いや、正確には通常運転のふりをしている。

おそらくソワソワ加減で言ったら、朔也の方が断然上をいっている。
便宜的なものであれ、今日1つ大人になる陽は、暫く前から少しずつ大人びた表情を見せるようになり、艶やかさも増してきた。

そんな陽に朝からあてられたのだ。いつもより少し早く目を覚ました陽は控え目に朔也を揺すり起こした。
もっとも、隣で眠っているのだ。陽がモゾリと身体を動かした時点で朔也も覚醒していたのだが。

『さくや  おしっこ』

手を繋ぎトイレに向かった二人だが、朔也はそこで驚愕する。

陽の中心が緩くではあるが勃ちあがっているのだ。健康な男子であれば当然なのだが、所謂、朝勃ちだ。

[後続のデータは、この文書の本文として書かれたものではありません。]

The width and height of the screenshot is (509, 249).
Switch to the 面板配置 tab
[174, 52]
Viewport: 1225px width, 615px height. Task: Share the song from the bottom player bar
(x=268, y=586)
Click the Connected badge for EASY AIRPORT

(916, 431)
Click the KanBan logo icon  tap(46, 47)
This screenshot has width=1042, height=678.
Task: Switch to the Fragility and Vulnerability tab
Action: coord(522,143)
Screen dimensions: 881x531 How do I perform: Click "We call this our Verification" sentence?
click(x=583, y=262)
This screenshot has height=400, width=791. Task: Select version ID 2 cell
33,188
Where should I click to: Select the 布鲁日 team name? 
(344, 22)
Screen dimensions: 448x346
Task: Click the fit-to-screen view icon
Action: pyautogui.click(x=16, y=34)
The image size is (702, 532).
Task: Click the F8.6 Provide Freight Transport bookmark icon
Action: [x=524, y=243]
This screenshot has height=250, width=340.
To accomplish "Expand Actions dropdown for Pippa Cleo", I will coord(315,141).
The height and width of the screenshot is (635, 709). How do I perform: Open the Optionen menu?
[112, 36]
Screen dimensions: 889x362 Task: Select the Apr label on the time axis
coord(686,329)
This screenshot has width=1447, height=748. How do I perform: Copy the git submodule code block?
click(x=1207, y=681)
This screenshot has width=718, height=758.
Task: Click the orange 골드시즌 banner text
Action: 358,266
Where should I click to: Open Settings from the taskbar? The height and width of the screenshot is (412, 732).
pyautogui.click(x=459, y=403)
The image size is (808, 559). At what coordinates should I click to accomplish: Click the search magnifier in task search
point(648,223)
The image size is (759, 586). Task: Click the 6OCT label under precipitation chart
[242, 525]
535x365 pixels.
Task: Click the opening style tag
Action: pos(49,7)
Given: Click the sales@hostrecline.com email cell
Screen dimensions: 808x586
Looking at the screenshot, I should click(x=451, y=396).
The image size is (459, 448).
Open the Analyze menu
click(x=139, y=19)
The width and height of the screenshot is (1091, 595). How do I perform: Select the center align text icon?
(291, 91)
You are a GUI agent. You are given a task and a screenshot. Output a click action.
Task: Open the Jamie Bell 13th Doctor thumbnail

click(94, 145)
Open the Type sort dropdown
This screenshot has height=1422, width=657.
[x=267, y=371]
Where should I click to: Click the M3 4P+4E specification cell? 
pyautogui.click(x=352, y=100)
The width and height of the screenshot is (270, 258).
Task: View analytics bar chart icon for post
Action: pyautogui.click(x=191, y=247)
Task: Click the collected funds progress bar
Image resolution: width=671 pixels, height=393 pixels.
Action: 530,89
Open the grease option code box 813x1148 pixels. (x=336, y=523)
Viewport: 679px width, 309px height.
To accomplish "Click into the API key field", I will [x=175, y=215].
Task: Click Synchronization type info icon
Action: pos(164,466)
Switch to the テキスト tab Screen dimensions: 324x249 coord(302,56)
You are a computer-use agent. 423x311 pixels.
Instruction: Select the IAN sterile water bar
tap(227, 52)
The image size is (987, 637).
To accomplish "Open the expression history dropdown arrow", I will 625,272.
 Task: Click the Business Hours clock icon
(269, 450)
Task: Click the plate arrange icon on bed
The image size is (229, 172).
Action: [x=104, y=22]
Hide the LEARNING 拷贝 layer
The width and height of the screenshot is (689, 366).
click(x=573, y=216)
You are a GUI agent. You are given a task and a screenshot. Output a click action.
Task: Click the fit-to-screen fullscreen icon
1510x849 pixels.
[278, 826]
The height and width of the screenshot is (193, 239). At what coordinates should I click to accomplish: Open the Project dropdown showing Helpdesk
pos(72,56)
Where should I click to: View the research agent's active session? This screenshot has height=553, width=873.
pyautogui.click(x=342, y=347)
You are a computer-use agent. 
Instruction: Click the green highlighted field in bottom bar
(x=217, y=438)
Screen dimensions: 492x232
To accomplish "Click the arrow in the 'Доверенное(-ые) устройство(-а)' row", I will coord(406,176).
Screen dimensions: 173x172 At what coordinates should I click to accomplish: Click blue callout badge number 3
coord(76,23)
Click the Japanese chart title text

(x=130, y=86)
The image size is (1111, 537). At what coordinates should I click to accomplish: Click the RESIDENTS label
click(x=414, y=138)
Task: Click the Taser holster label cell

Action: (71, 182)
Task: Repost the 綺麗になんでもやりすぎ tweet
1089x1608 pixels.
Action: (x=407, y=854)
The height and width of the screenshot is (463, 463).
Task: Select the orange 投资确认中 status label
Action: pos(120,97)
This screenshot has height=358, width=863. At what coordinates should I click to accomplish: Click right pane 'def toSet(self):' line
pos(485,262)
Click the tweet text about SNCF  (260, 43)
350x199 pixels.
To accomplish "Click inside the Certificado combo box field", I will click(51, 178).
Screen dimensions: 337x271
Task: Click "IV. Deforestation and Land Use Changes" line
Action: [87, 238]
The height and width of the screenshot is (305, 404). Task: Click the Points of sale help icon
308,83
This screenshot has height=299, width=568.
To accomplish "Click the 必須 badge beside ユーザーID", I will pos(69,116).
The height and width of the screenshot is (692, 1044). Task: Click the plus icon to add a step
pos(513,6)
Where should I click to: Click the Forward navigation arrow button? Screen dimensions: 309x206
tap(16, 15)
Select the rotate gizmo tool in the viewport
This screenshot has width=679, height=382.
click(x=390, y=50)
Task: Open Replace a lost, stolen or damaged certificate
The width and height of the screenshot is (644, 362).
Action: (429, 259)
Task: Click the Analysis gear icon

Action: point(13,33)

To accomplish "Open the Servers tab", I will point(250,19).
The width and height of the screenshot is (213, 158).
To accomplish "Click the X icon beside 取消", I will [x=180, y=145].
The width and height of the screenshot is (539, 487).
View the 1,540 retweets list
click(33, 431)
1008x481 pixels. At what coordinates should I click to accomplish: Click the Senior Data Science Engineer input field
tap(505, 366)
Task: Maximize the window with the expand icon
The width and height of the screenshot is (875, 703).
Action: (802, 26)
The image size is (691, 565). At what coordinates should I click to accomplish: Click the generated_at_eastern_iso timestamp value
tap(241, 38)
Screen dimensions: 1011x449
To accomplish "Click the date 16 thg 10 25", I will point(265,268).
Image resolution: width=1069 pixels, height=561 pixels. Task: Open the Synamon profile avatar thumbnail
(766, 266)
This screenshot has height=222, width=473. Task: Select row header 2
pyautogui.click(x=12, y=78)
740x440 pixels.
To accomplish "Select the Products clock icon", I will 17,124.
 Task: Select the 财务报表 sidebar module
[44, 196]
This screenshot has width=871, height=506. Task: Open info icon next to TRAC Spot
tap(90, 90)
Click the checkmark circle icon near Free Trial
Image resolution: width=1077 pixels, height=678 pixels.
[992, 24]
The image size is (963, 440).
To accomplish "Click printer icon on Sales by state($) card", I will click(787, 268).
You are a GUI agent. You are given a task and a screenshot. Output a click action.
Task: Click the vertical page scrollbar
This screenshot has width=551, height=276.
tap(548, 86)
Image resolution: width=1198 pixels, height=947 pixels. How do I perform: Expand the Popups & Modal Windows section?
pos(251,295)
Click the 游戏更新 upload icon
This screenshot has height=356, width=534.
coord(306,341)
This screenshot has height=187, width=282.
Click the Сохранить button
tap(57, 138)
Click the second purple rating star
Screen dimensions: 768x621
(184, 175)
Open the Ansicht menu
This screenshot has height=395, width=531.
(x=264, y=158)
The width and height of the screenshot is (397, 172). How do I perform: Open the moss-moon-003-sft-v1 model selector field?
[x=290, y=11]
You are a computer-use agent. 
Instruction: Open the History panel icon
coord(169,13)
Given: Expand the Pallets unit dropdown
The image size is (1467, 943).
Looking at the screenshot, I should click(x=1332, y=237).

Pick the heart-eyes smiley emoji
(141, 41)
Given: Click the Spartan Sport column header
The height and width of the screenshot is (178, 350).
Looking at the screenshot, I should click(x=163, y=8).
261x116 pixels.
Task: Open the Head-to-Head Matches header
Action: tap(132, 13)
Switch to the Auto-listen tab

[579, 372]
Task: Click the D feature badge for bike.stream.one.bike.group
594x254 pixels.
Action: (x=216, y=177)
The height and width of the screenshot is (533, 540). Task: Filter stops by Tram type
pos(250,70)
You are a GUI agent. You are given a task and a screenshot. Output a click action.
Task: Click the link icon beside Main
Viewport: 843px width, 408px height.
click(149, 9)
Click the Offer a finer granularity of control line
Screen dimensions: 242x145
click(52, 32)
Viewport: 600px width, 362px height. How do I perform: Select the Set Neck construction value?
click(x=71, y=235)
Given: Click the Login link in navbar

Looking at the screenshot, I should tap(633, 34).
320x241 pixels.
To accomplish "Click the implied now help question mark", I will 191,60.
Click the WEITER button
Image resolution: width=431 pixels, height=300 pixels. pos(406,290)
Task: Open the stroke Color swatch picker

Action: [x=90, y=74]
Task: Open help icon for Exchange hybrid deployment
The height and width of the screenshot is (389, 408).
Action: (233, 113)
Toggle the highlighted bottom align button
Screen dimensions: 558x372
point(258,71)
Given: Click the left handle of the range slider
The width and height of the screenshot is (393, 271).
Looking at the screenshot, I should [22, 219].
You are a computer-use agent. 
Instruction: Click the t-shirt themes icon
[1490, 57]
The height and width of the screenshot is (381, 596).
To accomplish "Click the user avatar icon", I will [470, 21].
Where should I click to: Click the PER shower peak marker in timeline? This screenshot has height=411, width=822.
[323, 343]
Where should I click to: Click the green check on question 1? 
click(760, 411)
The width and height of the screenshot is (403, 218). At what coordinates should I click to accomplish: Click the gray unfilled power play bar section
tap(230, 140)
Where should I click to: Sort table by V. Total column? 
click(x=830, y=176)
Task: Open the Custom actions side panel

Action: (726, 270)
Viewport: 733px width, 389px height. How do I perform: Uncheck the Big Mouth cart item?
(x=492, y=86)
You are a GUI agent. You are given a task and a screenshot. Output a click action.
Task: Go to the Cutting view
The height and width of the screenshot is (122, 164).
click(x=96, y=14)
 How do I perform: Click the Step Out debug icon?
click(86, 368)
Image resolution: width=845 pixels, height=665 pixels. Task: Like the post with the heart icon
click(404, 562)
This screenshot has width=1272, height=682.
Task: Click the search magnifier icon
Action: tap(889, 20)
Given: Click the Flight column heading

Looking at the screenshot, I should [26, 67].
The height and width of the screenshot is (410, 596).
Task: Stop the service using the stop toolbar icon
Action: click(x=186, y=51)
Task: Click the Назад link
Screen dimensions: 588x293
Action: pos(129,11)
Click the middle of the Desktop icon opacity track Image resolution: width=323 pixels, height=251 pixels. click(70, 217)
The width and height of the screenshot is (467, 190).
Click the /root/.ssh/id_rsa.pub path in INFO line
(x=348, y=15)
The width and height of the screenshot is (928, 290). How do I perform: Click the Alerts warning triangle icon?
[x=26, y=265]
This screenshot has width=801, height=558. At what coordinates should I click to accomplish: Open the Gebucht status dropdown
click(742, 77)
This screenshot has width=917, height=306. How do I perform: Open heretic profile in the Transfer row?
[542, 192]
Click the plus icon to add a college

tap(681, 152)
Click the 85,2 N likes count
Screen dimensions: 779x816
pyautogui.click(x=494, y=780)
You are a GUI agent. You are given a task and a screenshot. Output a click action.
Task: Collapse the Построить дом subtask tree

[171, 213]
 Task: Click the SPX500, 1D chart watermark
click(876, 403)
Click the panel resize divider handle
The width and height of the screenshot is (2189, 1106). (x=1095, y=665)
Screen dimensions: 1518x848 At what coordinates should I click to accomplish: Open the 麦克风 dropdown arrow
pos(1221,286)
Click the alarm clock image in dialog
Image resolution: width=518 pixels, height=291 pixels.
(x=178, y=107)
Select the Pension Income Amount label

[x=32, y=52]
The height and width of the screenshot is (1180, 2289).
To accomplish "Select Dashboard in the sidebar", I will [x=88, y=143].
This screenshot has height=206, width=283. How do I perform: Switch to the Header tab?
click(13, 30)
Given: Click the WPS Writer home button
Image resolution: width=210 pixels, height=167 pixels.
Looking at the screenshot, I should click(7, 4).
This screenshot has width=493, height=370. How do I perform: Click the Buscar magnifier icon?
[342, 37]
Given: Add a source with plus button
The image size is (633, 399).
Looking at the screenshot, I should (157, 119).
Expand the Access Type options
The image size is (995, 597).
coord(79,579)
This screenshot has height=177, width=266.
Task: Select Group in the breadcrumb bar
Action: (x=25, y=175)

当然、用を足せば何事もなかったような元の状態に戻るのだが、精通を手伝って以来、性的な意味での陽の成長を実感することが何度かあった。

もっとも知識も経験も自覚もない陽は、その成長ぶりを惜しみ無く朔也に晒してくれる。
陽の成長の証、健康の証。

そんな風に割りきれるわけがない。陽の成長と共に朔也の下心もムクムクと育っているのだから。

悶々と今朝の出来事を考えていれば、楠瀬から声がかかる

『若、そろそろお時間です』

気付いていた。既に迎えの自動車も到着している時間だ。朝の儀式を済ませ出掛けなければならない。
ましてや今夜は陽のバースデーパーティーなのだ。
1分1秒でも早く帰宅したいのだから。

『あぁ』

陽の額にキスを1つ。言ってくると言えば、待ってる、といつもの会話だ。

呆気ないほどに済まされた朝の儀式だが、いつもよりも額へのキスが長かったことは誰も気づいていないはずだ。

離れ難い思いを抱きつつ、朔也は誓う。1つ大人へと近づく陽に、今夜からトイレも風呂も1人で頑張れと伝えるのだ。陽のためなのだから。
陽を朔也の魔の手から守るための手段なのだから。

己の理性などヤクザの協定よりも信用できない。日々艶かしさの増す陽の裸体を目の当たりにすれば、組み敷いてしまう危険度も増す。
今愚行に及べば、陽の心も肉体も傷つけてしまう可能性が高い。

ここは大人の自分が我慢するしかないのだと、己に言い聞かせ修行僧の精神力を発揮する朔也だった。